§ **Stated problem**
Reproduce all of the material below line for line, keeping every character the same.

Records from a data collection
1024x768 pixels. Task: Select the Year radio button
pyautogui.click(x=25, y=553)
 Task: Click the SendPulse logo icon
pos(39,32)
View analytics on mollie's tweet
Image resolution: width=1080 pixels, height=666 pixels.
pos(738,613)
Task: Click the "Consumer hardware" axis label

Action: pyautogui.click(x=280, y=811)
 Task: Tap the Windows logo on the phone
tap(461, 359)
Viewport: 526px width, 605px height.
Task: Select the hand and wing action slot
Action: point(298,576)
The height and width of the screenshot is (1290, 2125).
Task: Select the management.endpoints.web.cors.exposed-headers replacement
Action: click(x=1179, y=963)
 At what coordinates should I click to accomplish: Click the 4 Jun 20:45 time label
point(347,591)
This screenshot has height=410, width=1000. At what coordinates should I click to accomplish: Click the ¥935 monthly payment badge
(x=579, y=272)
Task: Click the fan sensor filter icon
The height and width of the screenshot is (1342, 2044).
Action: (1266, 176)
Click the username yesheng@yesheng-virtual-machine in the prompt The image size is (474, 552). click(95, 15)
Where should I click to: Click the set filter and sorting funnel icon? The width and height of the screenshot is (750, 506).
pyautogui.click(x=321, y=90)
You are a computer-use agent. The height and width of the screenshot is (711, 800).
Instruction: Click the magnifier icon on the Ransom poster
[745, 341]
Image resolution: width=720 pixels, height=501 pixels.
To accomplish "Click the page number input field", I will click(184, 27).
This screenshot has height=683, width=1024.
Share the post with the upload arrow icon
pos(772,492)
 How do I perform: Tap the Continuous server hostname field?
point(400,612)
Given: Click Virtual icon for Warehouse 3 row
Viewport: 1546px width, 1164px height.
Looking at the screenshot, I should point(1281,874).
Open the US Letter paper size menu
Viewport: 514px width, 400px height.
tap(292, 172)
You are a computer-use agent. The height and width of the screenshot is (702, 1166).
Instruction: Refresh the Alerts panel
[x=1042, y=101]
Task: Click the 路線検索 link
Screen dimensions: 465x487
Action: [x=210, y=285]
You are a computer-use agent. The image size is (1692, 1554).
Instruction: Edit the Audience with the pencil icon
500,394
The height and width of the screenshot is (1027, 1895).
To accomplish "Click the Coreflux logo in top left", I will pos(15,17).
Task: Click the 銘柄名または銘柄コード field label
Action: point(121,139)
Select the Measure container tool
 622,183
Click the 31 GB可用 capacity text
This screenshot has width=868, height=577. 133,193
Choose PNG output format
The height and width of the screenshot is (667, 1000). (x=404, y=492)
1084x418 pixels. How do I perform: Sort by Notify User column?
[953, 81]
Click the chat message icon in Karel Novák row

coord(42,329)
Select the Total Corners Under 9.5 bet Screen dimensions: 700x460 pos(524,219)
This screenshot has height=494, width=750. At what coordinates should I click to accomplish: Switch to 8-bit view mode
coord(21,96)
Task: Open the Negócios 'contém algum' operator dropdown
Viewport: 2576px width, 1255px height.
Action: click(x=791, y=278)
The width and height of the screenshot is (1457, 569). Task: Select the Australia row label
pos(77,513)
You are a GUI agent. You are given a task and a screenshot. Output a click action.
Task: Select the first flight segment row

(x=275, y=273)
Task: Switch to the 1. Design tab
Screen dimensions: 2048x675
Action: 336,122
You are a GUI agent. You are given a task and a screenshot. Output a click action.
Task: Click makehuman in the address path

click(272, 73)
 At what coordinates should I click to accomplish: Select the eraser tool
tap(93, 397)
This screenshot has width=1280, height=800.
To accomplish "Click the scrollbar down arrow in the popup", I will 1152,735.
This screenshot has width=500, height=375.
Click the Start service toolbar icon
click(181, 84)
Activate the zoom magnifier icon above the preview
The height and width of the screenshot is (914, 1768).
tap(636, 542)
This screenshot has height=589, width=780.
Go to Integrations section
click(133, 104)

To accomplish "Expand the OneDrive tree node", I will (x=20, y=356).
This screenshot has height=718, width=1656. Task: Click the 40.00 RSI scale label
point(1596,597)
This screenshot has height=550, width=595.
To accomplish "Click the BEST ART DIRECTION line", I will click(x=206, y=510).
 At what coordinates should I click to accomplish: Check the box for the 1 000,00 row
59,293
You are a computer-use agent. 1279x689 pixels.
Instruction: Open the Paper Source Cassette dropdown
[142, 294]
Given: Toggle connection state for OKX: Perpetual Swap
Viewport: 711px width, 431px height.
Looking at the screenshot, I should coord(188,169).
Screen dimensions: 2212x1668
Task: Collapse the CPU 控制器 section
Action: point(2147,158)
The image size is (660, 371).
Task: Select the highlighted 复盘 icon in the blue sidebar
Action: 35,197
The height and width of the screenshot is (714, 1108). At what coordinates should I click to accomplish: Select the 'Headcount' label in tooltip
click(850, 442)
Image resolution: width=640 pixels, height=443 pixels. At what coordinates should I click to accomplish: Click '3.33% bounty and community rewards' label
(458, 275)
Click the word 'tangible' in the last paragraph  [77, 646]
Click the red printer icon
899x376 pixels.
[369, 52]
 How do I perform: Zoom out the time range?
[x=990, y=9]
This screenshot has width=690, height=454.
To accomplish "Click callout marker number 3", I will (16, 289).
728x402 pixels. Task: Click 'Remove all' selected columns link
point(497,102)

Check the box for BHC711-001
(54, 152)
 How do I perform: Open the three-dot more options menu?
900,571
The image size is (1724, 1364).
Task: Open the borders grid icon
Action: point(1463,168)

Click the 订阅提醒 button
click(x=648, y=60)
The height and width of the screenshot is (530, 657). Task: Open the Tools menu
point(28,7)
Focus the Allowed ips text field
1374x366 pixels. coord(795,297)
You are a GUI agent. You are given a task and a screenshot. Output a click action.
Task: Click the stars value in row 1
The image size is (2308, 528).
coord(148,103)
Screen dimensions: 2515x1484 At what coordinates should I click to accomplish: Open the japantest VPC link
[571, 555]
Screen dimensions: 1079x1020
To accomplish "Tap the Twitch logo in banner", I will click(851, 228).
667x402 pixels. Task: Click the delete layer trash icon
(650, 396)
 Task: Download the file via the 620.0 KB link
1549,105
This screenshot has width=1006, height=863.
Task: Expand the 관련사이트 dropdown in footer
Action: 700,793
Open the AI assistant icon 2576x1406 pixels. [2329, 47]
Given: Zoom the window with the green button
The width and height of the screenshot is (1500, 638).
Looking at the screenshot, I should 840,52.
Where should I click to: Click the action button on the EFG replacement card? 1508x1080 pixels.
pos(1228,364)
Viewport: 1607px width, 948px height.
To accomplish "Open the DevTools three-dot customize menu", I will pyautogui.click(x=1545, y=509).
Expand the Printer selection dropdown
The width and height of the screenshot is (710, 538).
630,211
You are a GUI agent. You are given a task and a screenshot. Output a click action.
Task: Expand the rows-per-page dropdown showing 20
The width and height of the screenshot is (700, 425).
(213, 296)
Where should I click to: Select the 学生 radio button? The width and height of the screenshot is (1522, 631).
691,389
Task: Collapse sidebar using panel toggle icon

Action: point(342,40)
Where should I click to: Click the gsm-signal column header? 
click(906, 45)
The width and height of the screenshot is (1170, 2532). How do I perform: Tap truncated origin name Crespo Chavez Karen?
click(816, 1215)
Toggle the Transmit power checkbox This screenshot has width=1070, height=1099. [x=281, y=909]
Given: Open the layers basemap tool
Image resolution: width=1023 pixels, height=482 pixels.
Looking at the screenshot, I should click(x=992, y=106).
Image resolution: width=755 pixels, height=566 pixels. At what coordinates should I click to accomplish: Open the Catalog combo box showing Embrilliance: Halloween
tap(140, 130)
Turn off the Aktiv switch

§ **Response**
1024x768 pixels. Task: Select the Year radio button
pyautogui.click(x=25, y=553)
 Task: Click the SendPulse logo icon
pos(39,32)
View analytics on mollie's tweet
Image resolution: width=1080 pixels, height=666 pixels.
pos(738,613)
Task: Click the "Consumer hardware" axis label

Action: pyautogui.click(x=280, y=811)
 Task: Tap the Windows logo on the phone
tap(461, 359)
Viewport: 526px width, 605px height.
Task: Select the hand and wing action slot
Action: point(298,576)
The height and width of the screenshot is (1290, 2125).
Task: Select the management.endpoints.web.cors.exposed-headers replacement
Action: click(x=1179, y=963)
 At what coordinates should I click to accomplish: Click the 4 Jun 20:45 time label
point(347,591)
This screenshot has height=410, width=1000. At what coordinates should I click to accomplish: Click the ¥935 monthly payment badge
(x=579, y=272)
Task: Click the fan sensor filter icon
The height and width of the screenshot is (1342, 2044).
Action: (1266, 176)
Click the username yesheng@yesheng-virtual-machine in the prompt The image size is (474, 552). click(95, 15)
Where should I click to: Click the set filter and sorting funnel icon? The width and height of the screenshot is (750, 506).
pyautogui.click(x=321, y=90)
You are a computer-use agent. The height and width of the screenshot is (711, 800).
Instruction: Click the magnifier icon on the Ransom poster
[745, 341]
Image resolution: width=720 pixels, height=501 pixels.
To accomplish "Click the page number input field", I will click(184, 27).
This screenshot has height=683, width=1024.
Share the post with the upload arrow icon
pos(772,492)
 How do I perform: Tap the Continuous server hostname field?
point(400,612)
Given: Click Virtual icon for Warehouse 3 row
Viewport: 1546px width, 1164px height.
Looking at the screenshot, I should point(1281,874).
Open the US Letter paper size menu
Viewport: 514px width, 400px height.
tap(292, 172)
You are a computer-use agent. The height and width of the screenshot is (702, 1166).
Instruction: Refresh the Alerts panel
[x=1042, y=101]
Task: Click the 路線検索 link
Screen dimensions: 465x487
Action: [x=210, y=285]
You are a computer-use agent. The image size is (1692, 1554).
Instruction: Edit the Audience with the pencil icon
500,394
The height and width of the screenshot is (1027, 1895).
To accomplish "Click the Coreflux logo in top left", I will pos(15,17).
Task: Click the 銘柄名または銘柄コード field label
Action: point(121,139)
Select the Measure container tool
 622,183
Click the 31 GB可用 capacity text
This screenshot has width=868, height=577. 133,193
Choose PNG output format
The height and width of the screenshot is (667, 1000). (x=404, y=492)
1084x418 pixels. How do I perform: Sort by Notify User column?
[953, 81]
Click the chat message icon in Karel Novák row

coord(42,329)
Select the Total Corners Under 9.5 bet Screen dimensions: 700x460 pos(524,219)
This screenshot has height=494, width=750. At what coordinates should I click to accomplish: Switch to 8-bit view mode
coord(21,96)
Task: Open the Negócios 'contém algum' operator dropdown
Viewport: 2576px width, 1255px height.
Action: click(x=791, y=278)
The width and height of the screenshot is (1457, 569). Task: Select the Australia row label
pos(77,513)
You are a GUI agent. You are given a task and a screenshot. Output a click action.
Task: Select the first flight segment row

(x=275, y=273)
Task: Switch to the 1. Design tab
Screen dimensions: 2048x675
Action: 336,122
You are a GUI agent. You are given a task and a screenshot. Output a click action.
Task: Click makehuman in the address path

click(272, 73)
 At what coordinates should I click to accomplish: Select the eraser tool
tap(93, 397)
This screenshot has width=1280, height=800.
To accomplish "Click the scrollbar down arrow in the popup", I will 1152,735.
This screenshot has width=500, height=375.
Click the Start service toolbar icon
click(181, 84)
Activate the zoom magnifier icon above the preview
The height and width of the screenshot is (914, 1768).
tap(636, 542)
This screenshot has height=589, width=780.
Go to Integrations section
click(133, 104)

To accomplish "Expand the OneDrive tree node", I will (x=20, y=356).
This screenshot has height=718, width=1656. Task: Click the 40.00 RSI scale label
point(1596,597)
This screenshot has height=550, width=595.
To accomplish "Click the BEST ART DIRECTION line", I will click(x=206, y=510).
 At what coordinates should I click to accomplish: Check the box for the 1 000,00 row
59,293
You are a computer-use agent. 1279x689 pixels.
Instruction: Open the Paper Source Cassette dropdown
[142, 294]
Given: Toggle connection state for OKX: Perpetual Swap
Viewport: 711px width, 431px height.
Looking at the screenshot, I should coord(188,169).
Screen dimensions: 2212x1668
Task: Collapse the CPU 控制器 section
Action: point(2147,158)
The image size is (660, 371).
Task: Select the highlighted 复盘 icon in the blue sidebar
Action: 35,197
The height and width of the screenshot is (714, 1108). At what coordinates should I click to accomplish: Select the 'Headcount' label in tooltip
click(850, 442)
Image resolution: width=640 pixels, height=443 pixels. At what coordinates should I click to accomplish: Click '3.33% bounty and community rewards' label
(458, 275)
Click the word 'tangible' in the last paragraph  [77, 646]
Click the red printer icon
899x376 pixels.
[369, 52]
 How do I perform: Zoom out the time range?
[x=990, y=9]
This screenshot has width=690, height=454.
To accomplish "Click callout marker number 3", I will (16, 289).
728x402 pixels. Task: Click 'Remove all' selected columns link
point(497,102)

Check the box for BHC711-001
(54, 152)
 How do I perform: Open the three-dot more options menu?
900,571
The image size is (1724, 1364).
Task: Open the borders grid icon
Action: point(1463,168)

Click the 订阅提醒 button
click(x=648, y=60)
The height and width of the screenshot is (530, 657). Task: Open the Tools menu
point(28,7)
Focus the Allowed ips text field
1374x366 pixels. coord(795,297)
You are a GUI agent. You are given a task and a screenshot. Output a click action.
Task: Click the stars value in row 1
The image size is (2308, 528).
coord(148,103)
Screen dimensions: 2515x1484 At what coordinates should I click to accomplish: Open the japantest VPC link
[571, 555]
Screen dimensions: 1079x1020
To accomplish "Tap the Twitch logo in banner", I will click(851, 228).
667x402 pixels. Task: Click the delete layer trash icon
(650, 396)
 Task: Download the file via the 620.0 KB link
1549,105
This screenshot has width=1006, height=863.
Task: Expand the 관련사이트 dropdown in footer
Action: 700,793
Open the AI assistant icon 2576x1406 pixels. [2329, 47]
Given: Zoom the window with the green button
The width and height of the screenshot is (1500, 638).
Looking at the screenshot, I should 840,52.
Where should I click to: Click the action button on the EFG replacement card? 1508x1080 pixels.
pos(1228,364)
Viewport: 1607px width, 948px height.
To accomplish "Open the DevTools three-dot customize menu", I will pyautogui.click(x=1545, y=509).
Expand the Printer selection dropdown
The width and height of the screenshot is (710, 538).
630,211
You are a GUI agent. You are given a task and a screenshot. Output a click action.
Task: Expand the rows-per-page dropdown showing 20
The width and height of the screenshot is (700, 425).
(213, 296)
Where should I click to: Select the 学生 radio button? The width and height of the screenshot is (1522, 631).
691,389
Task: Collapse sidebar using panel toggle icon

Action: point(342,40)
Where should I click to: Click the gsm-signal column header? 
click(906, 45)
The width and height of the screenshot is (1170, 2532). How do I perform: Tap truncated origin name Crespo Chavez Karen?
click(816, 1215)
Toggle the Transmit power checkbox This screenshot has width=1070, height=1099. [x=281, y=909]
Given: Open the layers basemap tool
Image resolution: width=1023 pixels, height=482 pixels.
Looking at the screenshot, I should click(x=992, y=106).
Image resolution: width=755 pixels, height=566 pixels. At what coordinates should I click to accomplish: Open the Catalog combo box showing Embrilliance: Halloween
tap(140, 130)
Turn off the Aktiv switch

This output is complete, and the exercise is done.